TASK PROMPT |
Whenever a line in the data holds the string "Edit", pull that line out.

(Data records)

[Start of section]

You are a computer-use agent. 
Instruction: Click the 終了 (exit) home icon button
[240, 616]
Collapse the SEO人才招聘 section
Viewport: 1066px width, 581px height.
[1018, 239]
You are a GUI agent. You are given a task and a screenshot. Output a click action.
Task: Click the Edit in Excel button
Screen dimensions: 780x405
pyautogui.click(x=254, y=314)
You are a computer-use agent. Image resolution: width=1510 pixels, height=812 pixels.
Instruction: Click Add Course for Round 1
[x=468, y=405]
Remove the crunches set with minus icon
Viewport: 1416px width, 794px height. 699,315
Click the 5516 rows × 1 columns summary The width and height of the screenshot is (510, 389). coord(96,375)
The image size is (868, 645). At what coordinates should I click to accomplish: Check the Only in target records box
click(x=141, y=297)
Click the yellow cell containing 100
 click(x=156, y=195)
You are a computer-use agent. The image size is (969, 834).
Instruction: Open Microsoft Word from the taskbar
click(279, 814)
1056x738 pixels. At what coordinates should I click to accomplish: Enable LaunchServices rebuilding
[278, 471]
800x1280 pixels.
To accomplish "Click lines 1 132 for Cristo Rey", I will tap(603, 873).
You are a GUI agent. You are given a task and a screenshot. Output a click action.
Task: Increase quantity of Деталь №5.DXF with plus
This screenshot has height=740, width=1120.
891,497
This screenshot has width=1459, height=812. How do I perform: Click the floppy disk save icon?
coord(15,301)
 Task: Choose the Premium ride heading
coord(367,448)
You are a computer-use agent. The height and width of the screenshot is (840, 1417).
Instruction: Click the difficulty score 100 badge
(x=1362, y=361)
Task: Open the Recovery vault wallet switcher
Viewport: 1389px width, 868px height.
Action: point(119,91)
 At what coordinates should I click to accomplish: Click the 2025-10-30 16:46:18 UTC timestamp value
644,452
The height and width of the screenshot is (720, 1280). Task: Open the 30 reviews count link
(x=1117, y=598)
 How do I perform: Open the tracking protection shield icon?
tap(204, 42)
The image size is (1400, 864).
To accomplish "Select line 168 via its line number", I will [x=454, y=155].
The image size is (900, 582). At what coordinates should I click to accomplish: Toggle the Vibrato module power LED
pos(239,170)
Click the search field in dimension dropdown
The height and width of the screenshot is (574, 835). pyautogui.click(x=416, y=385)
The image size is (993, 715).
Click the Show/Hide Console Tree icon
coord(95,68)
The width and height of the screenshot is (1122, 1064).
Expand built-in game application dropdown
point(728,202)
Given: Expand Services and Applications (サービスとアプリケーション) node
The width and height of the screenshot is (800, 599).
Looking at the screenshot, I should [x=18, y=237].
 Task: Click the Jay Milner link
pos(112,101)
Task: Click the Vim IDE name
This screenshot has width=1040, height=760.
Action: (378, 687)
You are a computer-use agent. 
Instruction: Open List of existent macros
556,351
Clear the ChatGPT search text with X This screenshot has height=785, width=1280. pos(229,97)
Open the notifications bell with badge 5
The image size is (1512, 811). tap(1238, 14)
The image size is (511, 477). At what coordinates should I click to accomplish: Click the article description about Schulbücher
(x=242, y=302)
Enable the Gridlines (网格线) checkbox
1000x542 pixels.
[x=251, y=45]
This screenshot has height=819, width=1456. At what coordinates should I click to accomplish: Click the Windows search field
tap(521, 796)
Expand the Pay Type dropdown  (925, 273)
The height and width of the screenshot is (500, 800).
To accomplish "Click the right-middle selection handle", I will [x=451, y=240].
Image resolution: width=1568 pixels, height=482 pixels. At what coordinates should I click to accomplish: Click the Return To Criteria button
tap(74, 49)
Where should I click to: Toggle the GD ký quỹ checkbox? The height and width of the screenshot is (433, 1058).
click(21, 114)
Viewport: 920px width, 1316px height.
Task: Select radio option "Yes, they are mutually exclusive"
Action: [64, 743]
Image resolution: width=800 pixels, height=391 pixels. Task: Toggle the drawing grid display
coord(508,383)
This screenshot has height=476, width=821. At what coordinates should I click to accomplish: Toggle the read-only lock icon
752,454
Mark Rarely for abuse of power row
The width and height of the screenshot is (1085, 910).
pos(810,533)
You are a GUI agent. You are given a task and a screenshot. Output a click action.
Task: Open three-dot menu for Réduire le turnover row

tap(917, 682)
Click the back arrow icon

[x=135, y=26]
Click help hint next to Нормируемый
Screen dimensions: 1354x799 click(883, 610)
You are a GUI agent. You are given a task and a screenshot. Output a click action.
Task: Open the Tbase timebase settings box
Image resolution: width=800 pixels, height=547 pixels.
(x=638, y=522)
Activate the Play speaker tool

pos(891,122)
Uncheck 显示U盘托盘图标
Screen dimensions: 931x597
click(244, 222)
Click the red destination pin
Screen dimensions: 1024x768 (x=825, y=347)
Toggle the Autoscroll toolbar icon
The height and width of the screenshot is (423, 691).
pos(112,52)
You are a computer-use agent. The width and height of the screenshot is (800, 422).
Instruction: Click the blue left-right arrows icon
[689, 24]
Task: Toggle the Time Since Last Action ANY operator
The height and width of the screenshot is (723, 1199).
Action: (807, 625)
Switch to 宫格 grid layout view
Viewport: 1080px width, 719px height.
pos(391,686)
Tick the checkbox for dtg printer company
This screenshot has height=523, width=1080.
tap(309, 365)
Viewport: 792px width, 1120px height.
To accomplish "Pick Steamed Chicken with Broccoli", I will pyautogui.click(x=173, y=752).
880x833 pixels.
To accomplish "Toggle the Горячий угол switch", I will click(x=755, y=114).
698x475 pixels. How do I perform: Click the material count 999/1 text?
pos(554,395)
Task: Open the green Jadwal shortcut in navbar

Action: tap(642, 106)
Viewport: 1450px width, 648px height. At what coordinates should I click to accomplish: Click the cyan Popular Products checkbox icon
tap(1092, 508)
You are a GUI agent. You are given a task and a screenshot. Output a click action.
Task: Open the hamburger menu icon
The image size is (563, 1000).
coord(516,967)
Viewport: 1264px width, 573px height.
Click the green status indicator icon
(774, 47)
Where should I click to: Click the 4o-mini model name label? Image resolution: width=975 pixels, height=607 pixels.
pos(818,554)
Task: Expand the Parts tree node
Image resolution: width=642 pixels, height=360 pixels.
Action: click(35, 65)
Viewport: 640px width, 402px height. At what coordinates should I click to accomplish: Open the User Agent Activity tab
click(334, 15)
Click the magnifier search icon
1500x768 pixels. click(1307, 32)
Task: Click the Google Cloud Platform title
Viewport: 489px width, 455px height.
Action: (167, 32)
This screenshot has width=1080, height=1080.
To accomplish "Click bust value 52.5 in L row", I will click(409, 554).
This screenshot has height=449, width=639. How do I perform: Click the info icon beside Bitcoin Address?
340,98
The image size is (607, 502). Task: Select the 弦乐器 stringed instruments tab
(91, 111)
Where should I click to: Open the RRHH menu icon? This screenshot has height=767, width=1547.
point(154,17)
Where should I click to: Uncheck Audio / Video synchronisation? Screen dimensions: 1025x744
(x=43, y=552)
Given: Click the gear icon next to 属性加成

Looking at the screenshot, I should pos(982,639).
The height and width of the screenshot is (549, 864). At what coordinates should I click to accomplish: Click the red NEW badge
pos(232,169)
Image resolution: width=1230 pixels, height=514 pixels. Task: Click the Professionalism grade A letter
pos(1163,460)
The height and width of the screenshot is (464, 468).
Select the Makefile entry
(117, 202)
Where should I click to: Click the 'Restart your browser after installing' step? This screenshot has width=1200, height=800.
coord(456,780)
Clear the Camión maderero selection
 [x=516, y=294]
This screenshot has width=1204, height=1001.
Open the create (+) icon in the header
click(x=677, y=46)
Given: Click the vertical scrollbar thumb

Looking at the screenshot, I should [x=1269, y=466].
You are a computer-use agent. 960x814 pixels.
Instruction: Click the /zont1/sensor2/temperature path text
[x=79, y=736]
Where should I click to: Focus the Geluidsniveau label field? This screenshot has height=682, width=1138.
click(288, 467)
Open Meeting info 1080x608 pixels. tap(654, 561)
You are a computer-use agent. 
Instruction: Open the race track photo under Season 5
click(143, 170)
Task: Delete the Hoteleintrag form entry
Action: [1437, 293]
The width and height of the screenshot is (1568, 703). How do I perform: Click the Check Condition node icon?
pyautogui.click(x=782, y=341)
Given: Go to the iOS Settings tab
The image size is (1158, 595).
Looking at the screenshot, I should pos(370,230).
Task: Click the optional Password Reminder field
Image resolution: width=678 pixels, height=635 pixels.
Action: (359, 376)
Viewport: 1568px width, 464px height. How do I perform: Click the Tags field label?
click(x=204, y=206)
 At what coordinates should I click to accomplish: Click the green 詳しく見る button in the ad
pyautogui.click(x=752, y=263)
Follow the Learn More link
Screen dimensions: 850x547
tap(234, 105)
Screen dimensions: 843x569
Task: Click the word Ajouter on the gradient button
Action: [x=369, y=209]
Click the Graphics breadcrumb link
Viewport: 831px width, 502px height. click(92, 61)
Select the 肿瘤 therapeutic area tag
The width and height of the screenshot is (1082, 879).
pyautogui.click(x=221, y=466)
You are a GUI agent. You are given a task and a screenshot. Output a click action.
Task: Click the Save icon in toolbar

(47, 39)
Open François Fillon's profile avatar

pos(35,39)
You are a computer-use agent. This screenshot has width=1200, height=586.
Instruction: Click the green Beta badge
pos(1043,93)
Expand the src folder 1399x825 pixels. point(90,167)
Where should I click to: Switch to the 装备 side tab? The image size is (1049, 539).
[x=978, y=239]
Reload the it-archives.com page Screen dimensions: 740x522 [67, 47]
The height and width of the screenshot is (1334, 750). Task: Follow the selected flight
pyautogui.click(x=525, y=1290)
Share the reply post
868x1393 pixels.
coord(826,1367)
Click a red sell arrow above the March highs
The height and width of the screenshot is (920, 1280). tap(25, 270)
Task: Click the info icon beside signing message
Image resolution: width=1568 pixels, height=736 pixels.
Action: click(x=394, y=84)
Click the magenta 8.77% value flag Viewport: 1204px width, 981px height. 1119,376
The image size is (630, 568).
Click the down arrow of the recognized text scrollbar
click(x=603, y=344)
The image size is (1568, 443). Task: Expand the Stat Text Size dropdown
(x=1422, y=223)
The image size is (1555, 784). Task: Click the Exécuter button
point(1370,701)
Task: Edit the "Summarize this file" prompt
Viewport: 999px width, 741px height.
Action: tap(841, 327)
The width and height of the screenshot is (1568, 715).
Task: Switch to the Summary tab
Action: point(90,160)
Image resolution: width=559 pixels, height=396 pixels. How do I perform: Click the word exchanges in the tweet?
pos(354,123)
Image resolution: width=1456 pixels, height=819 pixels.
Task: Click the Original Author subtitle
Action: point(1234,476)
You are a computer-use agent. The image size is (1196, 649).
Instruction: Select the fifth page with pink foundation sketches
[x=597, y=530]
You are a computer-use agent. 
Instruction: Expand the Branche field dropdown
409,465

[End of section]

REPLY TO THE TASK |
Task: Click the Edit in Excel button
Task: Edit the "Summarize this file" prompt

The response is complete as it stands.